Economy in the Early Middle Ages
The claim that the barbarian invasions resulted in the period of general economic and cultural decline turned out to be incorrect. The economic crisis started much earlier and could not be reversed neither by the reforms of Diocletian nor of Constantine the Great.
The barbarian invasions undoubtedly accelerated and deepened the economic crisis which was probably not as severe as it was formerly believed. The emergence of the barbarian kingdoms made traveling less safe which accelerated the collapse of long-distance trade on which based the ancient economy. At the same time also declined the importance of the cities as cultural and trade centers. With exception of few Italian cities which preserved the ancient Roman institutions, monetary economy and trade with the East, the majority of cities in the Early Middle Ages served as administrative centers, royal residences and seats of bishoprics.

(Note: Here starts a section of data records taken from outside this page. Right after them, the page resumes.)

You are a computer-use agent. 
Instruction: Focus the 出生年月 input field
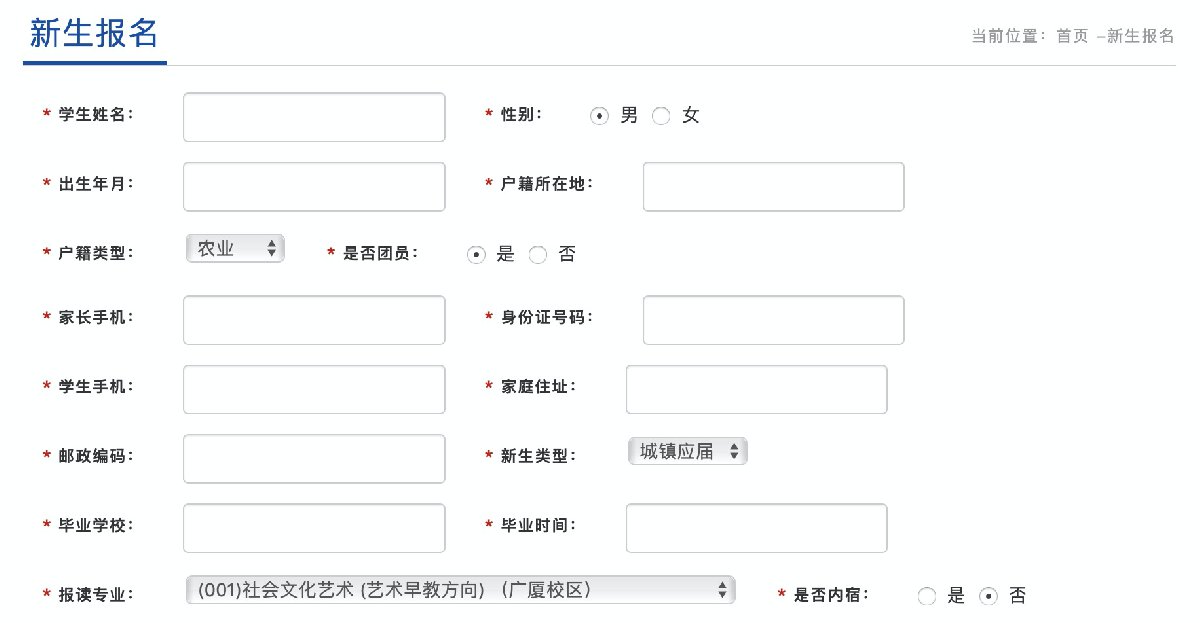point(314,187)
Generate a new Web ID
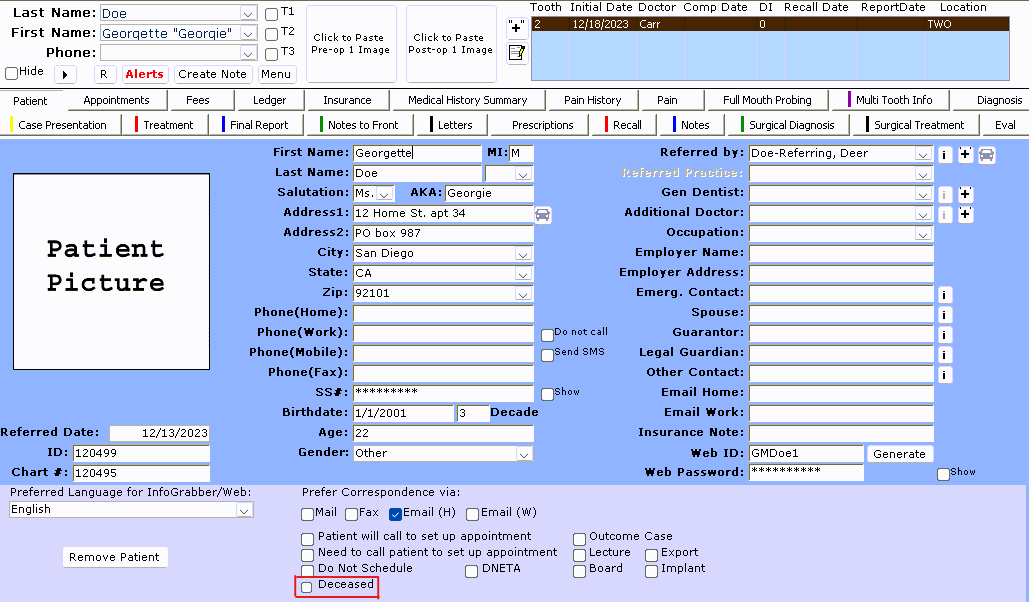 (x=898, y=453)
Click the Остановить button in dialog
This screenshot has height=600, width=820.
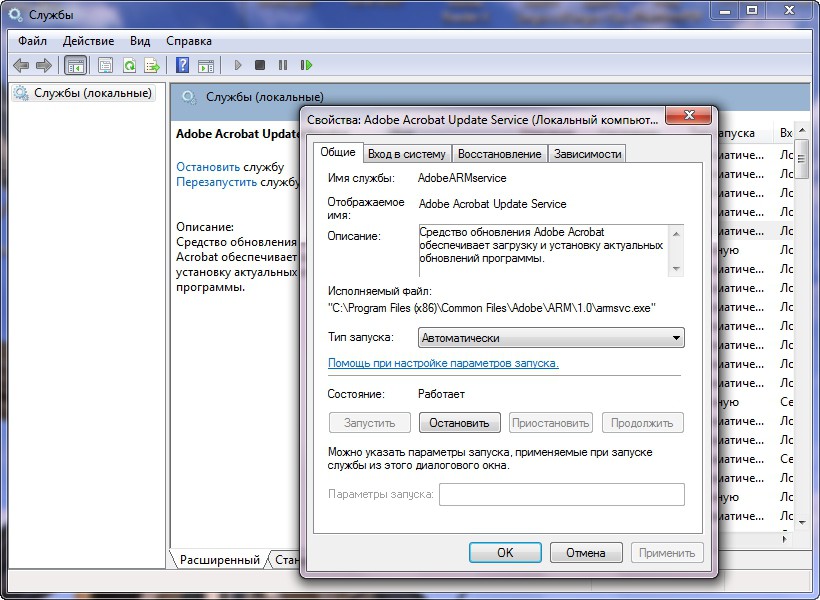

Monetary economy gave way to the natural economy. The disappearance of the monetary system in Western Europe greatly affected both trade and progress of economy although the trade with the East did not completely disappeared. Many contemporary sources mention the oriental merchants in first place the Syrians, Jews and Greeks who had their bases in all important ports such as Marseille, Narbonne, Bordeaux and Nantes, while their caravans reached deep into the mainland. They were trading with at that time luxurious goods such as fragrances, spices, silk, jewelry, glass, papyrus, and exotic fruits. However, the possession of the land was of the greatest importance not only during the period of the Early Middle Ages but throughout the Medieval Times, while the majority of Medieval population directly or indirectly depended on agriculture.